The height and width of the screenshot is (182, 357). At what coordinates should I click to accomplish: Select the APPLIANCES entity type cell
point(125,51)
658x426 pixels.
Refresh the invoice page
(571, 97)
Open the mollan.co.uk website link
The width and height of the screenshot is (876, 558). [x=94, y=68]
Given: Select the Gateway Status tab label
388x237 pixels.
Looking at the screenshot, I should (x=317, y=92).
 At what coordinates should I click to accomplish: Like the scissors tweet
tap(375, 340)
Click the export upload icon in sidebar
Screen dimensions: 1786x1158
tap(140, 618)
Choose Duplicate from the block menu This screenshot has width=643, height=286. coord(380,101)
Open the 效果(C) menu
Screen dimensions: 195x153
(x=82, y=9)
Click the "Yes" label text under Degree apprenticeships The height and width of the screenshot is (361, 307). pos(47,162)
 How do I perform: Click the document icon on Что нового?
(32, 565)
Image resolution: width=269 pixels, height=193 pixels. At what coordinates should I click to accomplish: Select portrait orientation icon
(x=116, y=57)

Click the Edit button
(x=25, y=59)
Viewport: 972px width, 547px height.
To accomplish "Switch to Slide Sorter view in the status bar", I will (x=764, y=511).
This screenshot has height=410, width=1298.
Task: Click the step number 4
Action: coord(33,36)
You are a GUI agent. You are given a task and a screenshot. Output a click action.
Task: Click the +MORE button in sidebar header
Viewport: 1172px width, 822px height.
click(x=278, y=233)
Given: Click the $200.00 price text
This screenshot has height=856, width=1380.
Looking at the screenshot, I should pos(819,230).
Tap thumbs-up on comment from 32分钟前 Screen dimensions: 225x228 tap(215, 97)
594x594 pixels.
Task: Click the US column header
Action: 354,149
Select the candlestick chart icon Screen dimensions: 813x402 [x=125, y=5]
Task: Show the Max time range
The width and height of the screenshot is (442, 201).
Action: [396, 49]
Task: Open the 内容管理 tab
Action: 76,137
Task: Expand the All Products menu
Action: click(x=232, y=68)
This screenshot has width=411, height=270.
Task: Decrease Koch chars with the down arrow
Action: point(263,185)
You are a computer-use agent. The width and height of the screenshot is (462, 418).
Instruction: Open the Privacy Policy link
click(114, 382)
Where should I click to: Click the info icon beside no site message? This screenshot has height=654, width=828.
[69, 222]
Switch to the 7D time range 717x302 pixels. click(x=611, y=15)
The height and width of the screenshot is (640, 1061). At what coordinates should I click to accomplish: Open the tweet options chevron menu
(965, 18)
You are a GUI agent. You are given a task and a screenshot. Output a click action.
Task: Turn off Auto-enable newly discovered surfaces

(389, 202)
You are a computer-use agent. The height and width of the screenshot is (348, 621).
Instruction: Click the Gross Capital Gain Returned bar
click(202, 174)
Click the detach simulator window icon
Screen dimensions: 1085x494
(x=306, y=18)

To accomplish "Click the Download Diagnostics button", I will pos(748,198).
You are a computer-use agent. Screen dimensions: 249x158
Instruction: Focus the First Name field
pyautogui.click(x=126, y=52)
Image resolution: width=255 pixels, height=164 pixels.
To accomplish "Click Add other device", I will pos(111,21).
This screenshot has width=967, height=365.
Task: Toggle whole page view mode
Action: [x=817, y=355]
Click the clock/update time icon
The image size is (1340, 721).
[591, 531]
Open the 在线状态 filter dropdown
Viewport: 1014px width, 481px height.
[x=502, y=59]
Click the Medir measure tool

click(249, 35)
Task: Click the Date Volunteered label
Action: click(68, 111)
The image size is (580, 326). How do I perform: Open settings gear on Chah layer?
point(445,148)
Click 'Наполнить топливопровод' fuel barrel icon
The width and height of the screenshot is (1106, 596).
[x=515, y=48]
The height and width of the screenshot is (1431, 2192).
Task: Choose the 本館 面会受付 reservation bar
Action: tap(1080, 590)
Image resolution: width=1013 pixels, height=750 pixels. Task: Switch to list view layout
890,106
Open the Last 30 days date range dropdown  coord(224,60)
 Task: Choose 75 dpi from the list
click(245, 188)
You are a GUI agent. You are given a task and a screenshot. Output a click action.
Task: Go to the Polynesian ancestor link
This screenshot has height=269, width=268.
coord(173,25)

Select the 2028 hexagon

────────────────────────────────────────

[WHAT TO WORK ON] Render the material above as a JSON list of strings, with one string for each line and blank lines omitted.

[RESULT FOR THIS EXERCISE]
[
  "The height and width of the screenshot is (182, 357). At what coordinates should I click to accomplish: Select the APPLIANCES entity type cell",
  "point(125,51)",
  "658x426 pixels.",
  "Refresh the invoice page",
  "(571, 97)",
  "Open the mollan.co.uk website link",
  "The width and height of the screenshot is (876, 558). [x=94, y=68]",
  "Given: Select the Gateway Status tab label",
  "388x237 pixels.",
  "Looking at the screenshot, I should (x=317, y=92).",
  " At what coordinates should I click to accomplish: Like the scissors tweet",
  "tap(375, 340)",
  "Click the export upload icon in sidebar",
  "Screen dimensions: 1786x1158",
  "tap(140, 618)",
  "Choose Duplicate from the block menu This screenshot has width=643, height=286. coord(380,101)",
  "Open the 效果(C) menu",
  "Screen dimensions: 195x153",
  "(x=82, y=9)",
  "Click the \"Yes\" label text under Degree apprenticeships The height and width of the screenshot is (361, 307). pos(47,162)",
  " How do I perform: Click the document icon on Что нового?",
  "(32, 565)",
  "Image resolution: width=269 pixels, height=193 pixels. At what coordinates should I click to accomplish: Select portrait orientation icon",
  "(x=116, y=57)",
  "Click the Edit button",
  "(x=25, y=59)",
  "Viewport: 972px width, 547px height.",
  "To accomplish \"Switch to Slide Sorter view in the status bar\", I will (x=764, y=511).",
  "This screenshot has height=410, width=1298.",
  "Task: Click the step number 4",
  "Action: coord(33,36)",
  "You are a GUI agent. You are given a task and a screenshot. Output a click action.",
  "Task: Click the +MORE button in sidebar header",
  "Viewport: 1172px width, 822px height.",
  "click(x=278, y=233)",
  "Given: Click the $200.00 price text",
  "This screenshot has height=856, width=1380.",
  "Looking at the screenshot, I should pos(819,230).",
  "Tap thumbs-up on comment from 32分钟前 Screen dimensions: 225x228 tap(215, 97)",
  "594x594 pixels.",
  "Task: Click the US column header",
  "Action: 354,149",
  "Select the candlestick chart icon Screen dimensions: 813x402 [x=125, y=5]",
  "Task: Show the Max time range",
  "The width and height of the screenshot is (442, 201).",
  "Action: [396, 49]",
  "Task: Open the 内容管理 tab",
  "Action: 76,137",
  "Task: Expand the All Products menu",
  "Action: click(x=232, y=68)",
  "This screenshot has width=411, height=270.",
  "Task: Decrease Koch chars with the down arrow",
  "Action: point(263,185)",
  "You are a computer-use agent. The width and height of the screenshot is (462, 418).",
  "Instruction: Open the Privacy Policy link",
  "click(114, 382)",
  "Where should I click to: Click the info icon beside no site message? This screenshot has height=654, width=828.",
  "[69, 222]",
  "Switch to the 7D time range 717x302 pixels. click(x=611, y=15)",
  "The height and width of the screenshot is (640, 1061). At what coordinates should I click to accomplish: Open the tweet options chevron menu",
  "(965, 18)",
  "You are a GUI agent. You are given a task and a screenshot. Output a click action.",
  "Task: Turn off Auto-enable newly discovered surfaces",
  "(389, 202)",
  "You are a computer-use agent. The height and width of the screenshot is (348, 621).",
  "Instruction: Click the Gross Capital Gain Returned bar",
  "click(202, 174)",
  "Click the detach simulator window icon",
  "Screen dimensions: 1085x494",
  "(x=306, y=18)",
  "To accomplish \"Click the Download Diagnostics button\", I will pos(748,198).",
  "You are a computer-use agent. Screen dimensions: 249x158",
  "Instruction: Focus the First Name field",
  "pyautogui.click(x=126, y=52)",
  "Image resolution: width=255 pixels, height=164 pixels.",
  "To accomplish \"Click Add other device\", I will pos(111,21).",
  "This screenshot has width=967, height=365.",
  "Task: Toggle whole page view mode",
  "Action: [x=817, y=355]",
  "Click the clock/update time icon",
  "The image size is (1340, 721).",
  "[591, 531]",
  "Open the 在线状态 filter dropdown",
  "Viewport: 1014px width, 481px height.",
  "[x=502, y=59]",
  "Click the Medir measure tool",
  "click(249, 35)",
  "Task: Click the Date Volunteered label",
  "Action: click(68, 111)",
  "The image size is (580, 326). How do I perform: Open settings gear on Chah layer?",
  "point(445,148)",
  "Click 'Наполнить топливопровод' fuel barrel icon",
  "The width and height of the screenshot is (1106, 596).",
  "[x=515, y=48]",
  "The height and width of the screenshot is (1431, 2192).",
  "Task: Choose the 本館 面会受付 reservation bar",
  "Action: tap(1080, 590)",
  "Image resolution: width=1013 pixels, height=750 pixels. Task: Switch to list view layout",
  "890,106",
  "Open the Last 30 days date range dropdown  coord(224,60)",
  " Task: Choose 75 dpi from the list",
  "click(245, 188)",
  "You are a GUI agent. You are given a task and a screenshot. Output a click action.",
  "Task: Go to the Polynesian ancestor link",
  "This screenshot has height=269, width=268.",
  "coord(173,25)",
  "Select the 2028 hexagon"
]